Physical characteristics
- • location: Central Siberian Plateau
- Mouth: Vilyuy
- • coordinates: 63°46′13″N 121°32′20″E﻿ / ﻿63.7703°N 121.539°E
- Length: 1,092 km (679 mi)
- Basin size: 49,800 km^{2} (19,200 sq mi)

Basin features
- Progression: Vilyuy→ Lena→ Laptev Sea

= Tyung =

The Tyung (Тюнг; Түҥ, Tüŋ) is a river in Yakutia, Russia. It is a left tributary of the Vilyuy in the Lena basin. The length of the river is 1092 km. The area of its basin is 49800 km2.

==Course==
The Tyung begins in the Central Siberian Plateau.
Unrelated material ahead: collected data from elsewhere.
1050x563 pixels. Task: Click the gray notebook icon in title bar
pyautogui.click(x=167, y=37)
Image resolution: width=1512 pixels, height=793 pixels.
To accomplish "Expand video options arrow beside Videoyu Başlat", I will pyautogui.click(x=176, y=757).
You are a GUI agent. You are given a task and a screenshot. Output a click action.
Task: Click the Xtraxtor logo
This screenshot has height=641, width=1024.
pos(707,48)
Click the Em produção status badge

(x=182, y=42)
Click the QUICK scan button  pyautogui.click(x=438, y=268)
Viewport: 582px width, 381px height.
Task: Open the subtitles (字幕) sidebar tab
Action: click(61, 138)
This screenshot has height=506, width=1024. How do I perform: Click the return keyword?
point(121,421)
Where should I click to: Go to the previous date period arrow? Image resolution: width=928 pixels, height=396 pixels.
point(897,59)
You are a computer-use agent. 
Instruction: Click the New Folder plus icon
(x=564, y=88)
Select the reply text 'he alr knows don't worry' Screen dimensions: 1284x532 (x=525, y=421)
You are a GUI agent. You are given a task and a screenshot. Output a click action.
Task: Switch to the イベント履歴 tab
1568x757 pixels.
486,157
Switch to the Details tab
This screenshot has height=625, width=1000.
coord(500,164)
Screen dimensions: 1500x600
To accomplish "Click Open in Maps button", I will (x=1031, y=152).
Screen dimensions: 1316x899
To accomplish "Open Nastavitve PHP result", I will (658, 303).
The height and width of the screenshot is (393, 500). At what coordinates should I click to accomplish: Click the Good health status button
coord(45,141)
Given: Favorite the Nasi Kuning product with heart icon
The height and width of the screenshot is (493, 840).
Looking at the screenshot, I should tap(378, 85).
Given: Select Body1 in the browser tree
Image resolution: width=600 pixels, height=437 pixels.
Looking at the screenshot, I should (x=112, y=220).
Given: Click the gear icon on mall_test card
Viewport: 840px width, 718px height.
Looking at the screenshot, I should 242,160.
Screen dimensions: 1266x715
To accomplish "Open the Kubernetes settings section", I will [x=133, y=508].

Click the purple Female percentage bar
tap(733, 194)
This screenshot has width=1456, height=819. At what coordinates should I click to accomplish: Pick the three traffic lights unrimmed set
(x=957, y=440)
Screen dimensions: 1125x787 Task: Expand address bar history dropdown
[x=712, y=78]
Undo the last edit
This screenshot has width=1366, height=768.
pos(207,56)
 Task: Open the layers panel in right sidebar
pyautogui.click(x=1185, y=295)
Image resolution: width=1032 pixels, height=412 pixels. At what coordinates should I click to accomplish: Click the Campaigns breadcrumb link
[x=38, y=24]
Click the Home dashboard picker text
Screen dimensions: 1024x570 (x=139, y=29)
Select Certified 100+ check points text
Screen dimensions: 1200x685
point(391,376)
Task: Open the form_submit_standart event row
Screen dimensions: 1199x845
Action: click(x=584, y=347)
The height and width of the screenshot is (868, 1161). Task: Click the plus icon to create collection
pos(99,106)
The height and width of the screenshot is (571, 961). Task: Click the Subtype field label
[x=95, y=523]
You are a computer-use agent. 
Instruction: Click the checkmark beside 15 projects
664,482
When it descends into the Central Yakutian Lowland it begins to meander strongly and flows roughly southwards until it meets the Vilyuy. The Tyukyan, also a Vilyuy tributary, has its source in a swampy area near the Tyung basin.

The Tyung freezes in October and stays icebound until the second half of May to early June.

===Tributaries===
Its main tributaries are the 299 km long Chimidikyan (Чимидикээн), the 243 km long Dzhippa (Дьыыппа), the 193 km long Arga-Tyung (Арҕаа Түҥ) and the 174 km long Tyungkeen (Түҥкэн).